What FST does differently: Decisions are first-class artifacts with revision-pinned references. A Decision is not information the agent can choose to follow or ignore — it is a constraint that gate checks enforce. A gate depending on a Decision blocks until the Decision exists in the Composition. The agent cannot bypass it by narration.

CI, Linters, and Static Analysis

What they do well: verify that code passes defined checks. A well-designed CI pipeline catches regressions, enforces style, and surfaces known anti-patterns before they merge.

Where they fall short: CI verifies that code does what the tests check. It says nothing about whether the agent was authorized to write the code CI is now testing. A test suite written by the same agent that built the feature is not independent evidence.

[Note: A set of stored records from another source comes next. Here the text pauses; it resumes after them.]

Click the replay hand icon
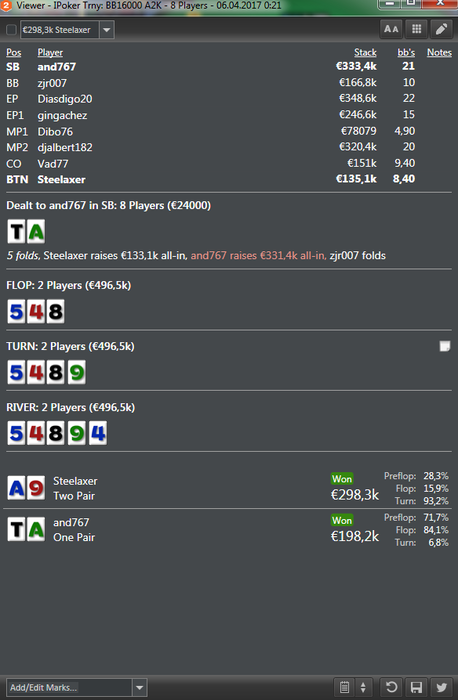This screenshot has height=700, width=458. (x=391, y=687)

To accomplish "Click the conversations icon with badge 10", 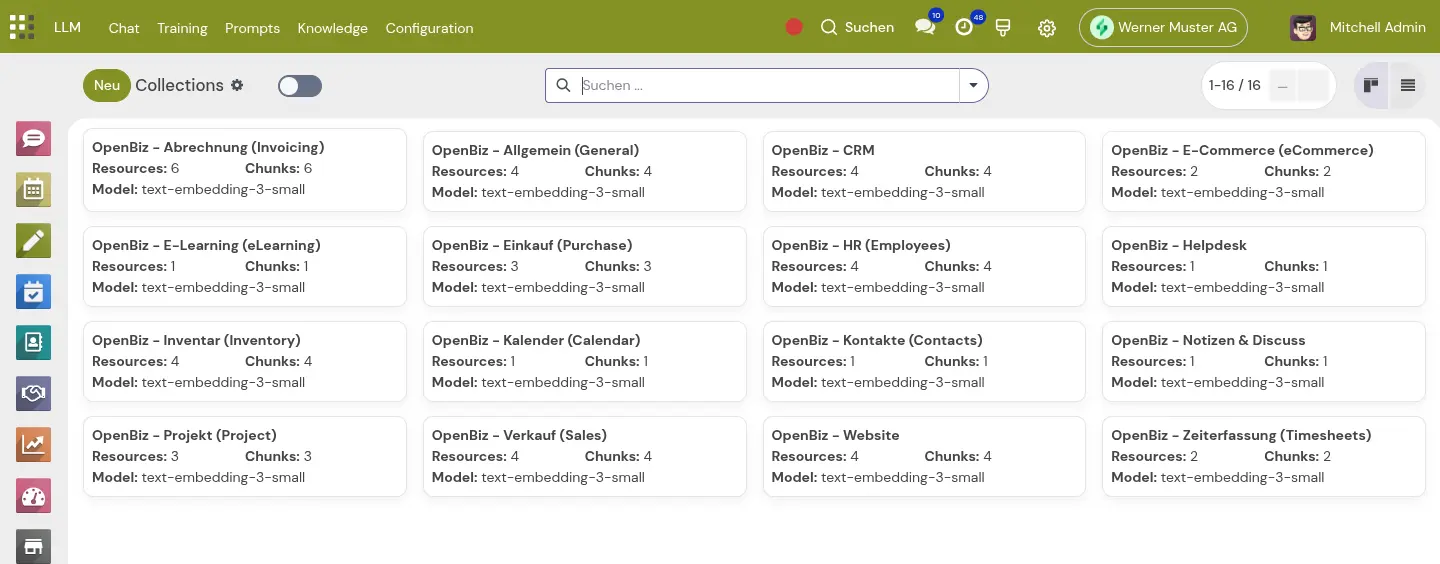I will click(x=925, y=28).
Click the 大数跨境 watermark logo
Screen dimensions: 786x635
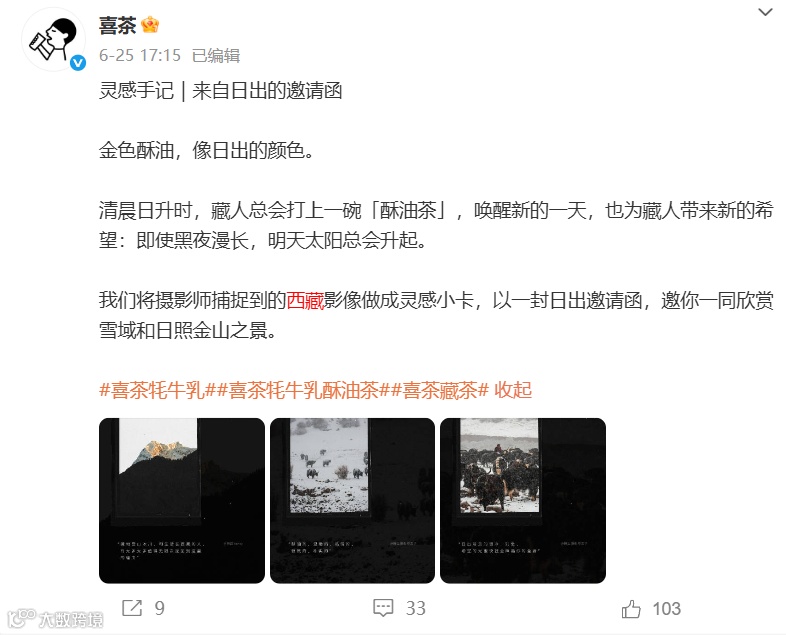(x=56, y=619)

CI will pass it, because the tests were written to match the implementation.

CI also does not check scope. If the agent modified three files you did not ask it to touch, CI passes as long as the tests pass. The scope violation is invisible to CI.

What FST does differently: FST checks authorization and scope, not just correctness. The Build gate verifies that the Candidate stayed inside the retained scope. The Compose gate checks that Verifications are independent of the Implementations they prove — an agent cannot write a test that trivially passes its own implementation and have FST count that as coverage. CI and FST are complementary: CI checks correctness, FST checks process.

PR Review

What it does well: catch problems a second pair of eyes can see. A good reviewer finds logic errors, security issues, and cases the agent did not consider.

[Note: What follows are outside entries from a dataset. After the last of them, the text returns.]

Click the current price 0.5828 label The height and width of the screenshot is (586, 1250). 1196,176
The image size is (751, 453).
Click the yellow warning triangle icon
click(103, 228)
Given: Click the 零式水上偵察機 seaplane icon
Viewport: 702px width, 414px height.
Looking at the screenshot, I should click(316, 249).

Where it falls short: PR review happens after the fact. By the time the reviewer sees the diff, the agent has already made its scope decisions, product choices, and implementation tradeoffs. The reviewer has to reconstruct the agent's intent from the code. On a large agent-generated diff, this is expensive and often incomplete.

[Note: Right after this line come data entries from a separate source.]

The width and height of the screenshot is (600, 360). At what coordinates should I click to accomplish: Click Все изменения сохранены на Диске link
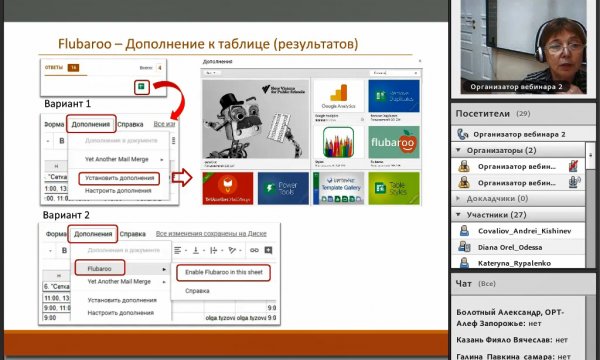coord(211,233)
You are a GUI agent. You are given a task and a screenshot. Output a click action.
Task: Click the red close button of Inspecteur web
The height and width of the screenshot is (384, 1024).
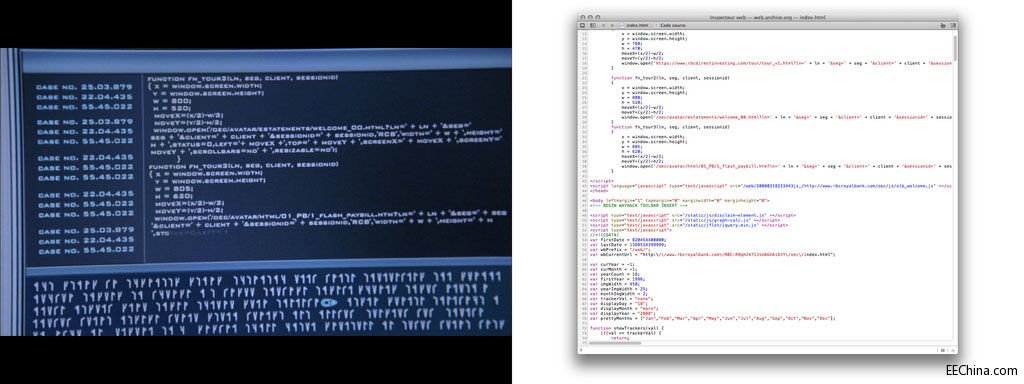(582, 17)
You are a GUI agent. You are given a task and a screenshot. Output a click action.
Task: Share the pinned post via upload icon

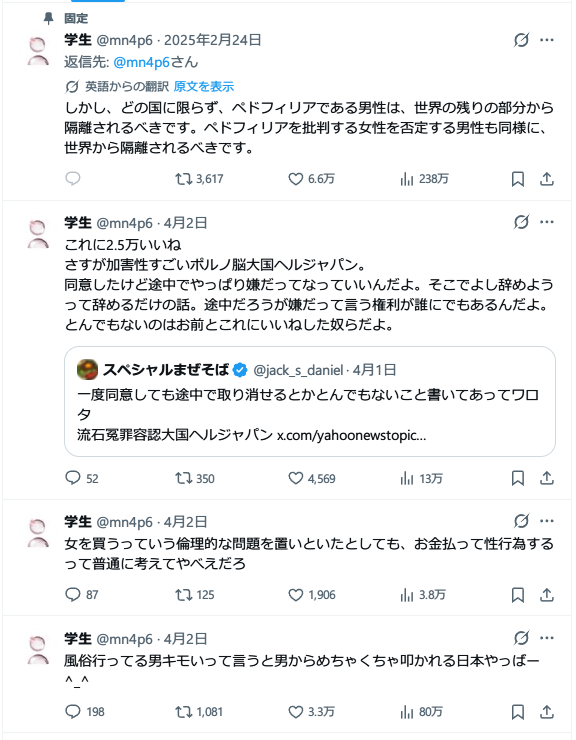tap(547, 179)
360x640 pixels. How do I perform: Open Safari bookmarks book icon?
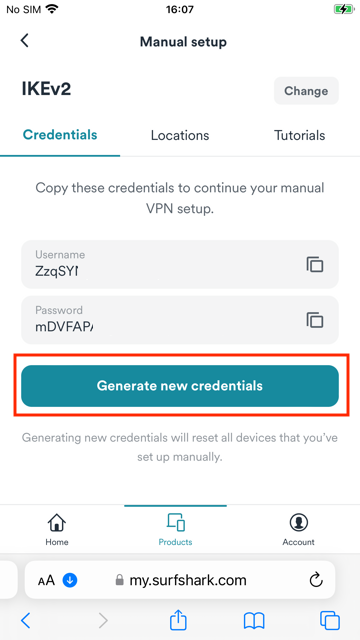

The reviewer also has no structured context. They do not know which files were intended to change and which were incidental. They do not know which timeout value was a deliberate product decision and which was a reasonable guess. They do not know whether a changed behavior was in scope or drift. All of that context lived in the agent's session.

What FST does differently: FST gives reviewers the ExplorationNote — the approved scope — and the Candidate — every change traced to a requirement. The reviewer's job changes from "figure out what this diff is doing and whether it's right" to "confirm that what was built matches what was agreed." The review surface is smaller because the scope was bounded upfront, and targeted because the trace already shows the why.

The Layer Model

These tools are not alternatives. They are different layers.

Specs → what the system should do
Memory → what the agent should know
FST → what the agent is authorized to build
CI → whether the code passes defined checks
PR review → whether the result is correct and appropriate

FST occupies the authorization layer — the layer that controls what the agent may produce before it produces it. Nothing on that list controls the same layer. That is why FST is not a replacement for any of them, and why none of them is a replacement for FST.